For book-length projects, I would say online development forum are a good idea when you're posting your most general work. As you get into serious manuscript development, it's most helpful to work with some one or some small group of people you trust (and whose opinions you can respect). The internet can be a great tool for FINDING those people, though.

FictionPress.com, specifically, is more of a writing sharing forum than it is a writing critique forum (from my casual engagement with the site). My feeling is that the majority of the writers there are hoping to find readers with the same interests, not necessarily craft development critique. By the same token, my feeling was not that most of those people are planning to seek publication on the works they have up there (many are short, experimental, or fan fiction). Basically, it seems like a great way to make friends who are interested in similar genres, but perhaps not extremely helpful when it comes to developing a book-length work (which is what I assume everyone in the world is trying to do, which is probably a little unfair of me!).

As for my own writing, I've never posted anything on the internet (except, you know, this, my 600,000-word life story). I did join a writing group, to which I submitted some preliminary stuff. As writing groups often do, our group fell apart after a couple of months. But luckily I found the perfect person to exchange pages with there--we write in the same genre and I really respect her writing a lot. I think you can hope for a similar potential among internet friends/strangers.

Kalynne Pudner said...

Thanks for addressing my question, MR, and thanks to all who commented. (In re Chris Elden's confession: My eldest at 19 can still recite LOVE YOU FOREVER verbatim. Of course, he's nothing close to a children's writer, and he does pink with embarrassment whenever the book is brought up.)

Luc2 said...

I've been lurking here for a while, but I wanted to uncloak because of Brigid's question and MR's reply.

I've posted my first draft on the website of an onlince critique group (www.critiquecircle.com). It's password protected, you can limit those who view your story, or even get a private queue where you only invite the critters you know and trust. More importantly, the website has the information on when you posted your story and which IP numbers have viewed. So they can help you track down and fight the culprit. Not to mention that I have a group of faithful critters who would alarm me the moment they'll see my story float around elsewhere.

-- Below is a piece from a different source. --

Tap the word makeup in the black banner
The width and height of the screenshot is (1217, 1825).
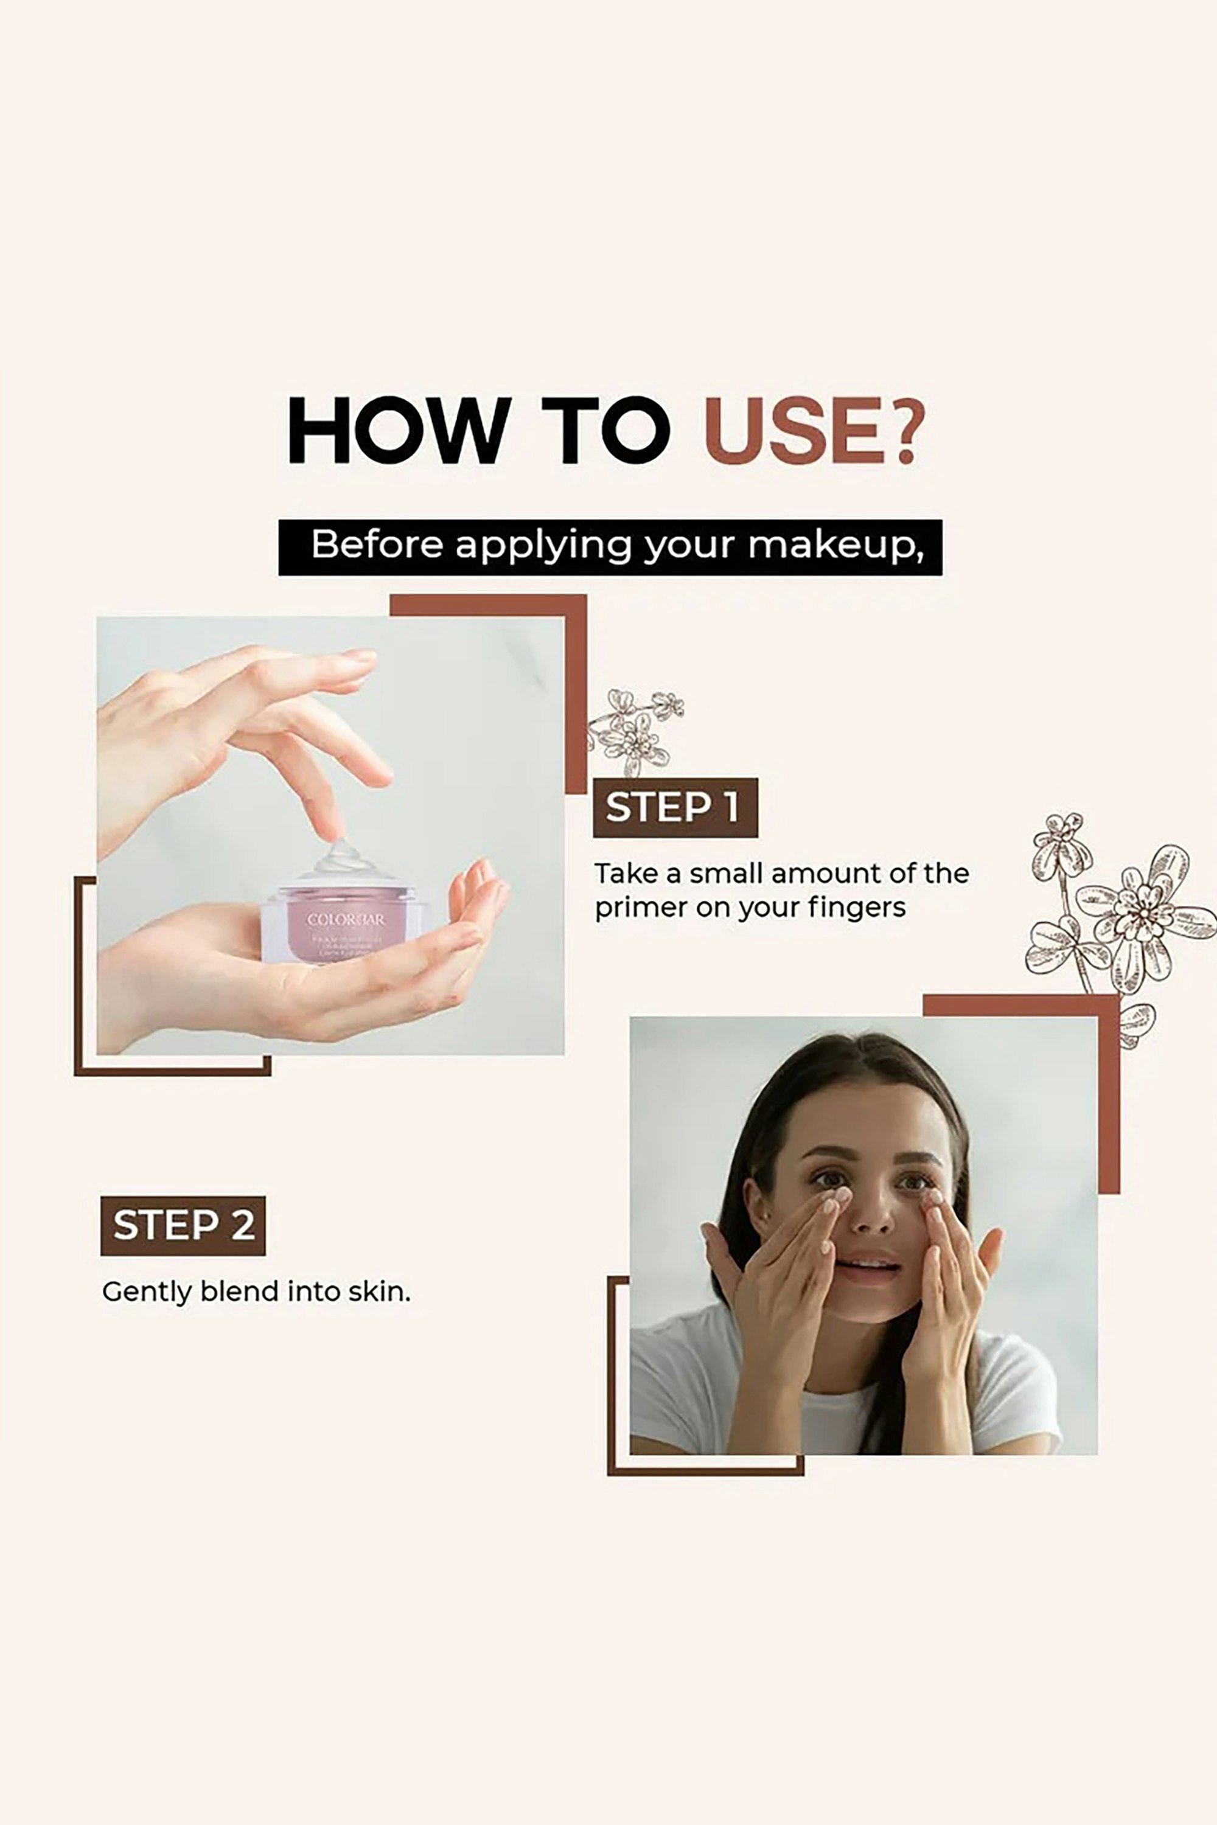[x=835, y=546]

I'm not that worried about plagiarism of my work there. The amount of work and time it requires for someone to take that draft and make it into something close to publishable should dissuade most people. And as far as it 's about steeling my "great" ideas; ideas don't have copyright. You think Tolkien, J.K. Rowling and many others didn't take their inspiration from older stories, myths etc.?

The benefits about a good online critique group outweighs the risk of plagiarism by far, IMO.

steve said...

I'm one of Lisa's fellow Dickens Challenge writers. The idea was to publish one chapter a week the way Dickens did. While most of us, including me, haven't met all the deadlines, the structure has helped us keep writing. Lisa has e-mailed us Challengers with a link to your blog. Your comments are thoughtful--and sobering. I appreciate your suggestions. I suspect I'll take your advice and move the novel to a restricted site.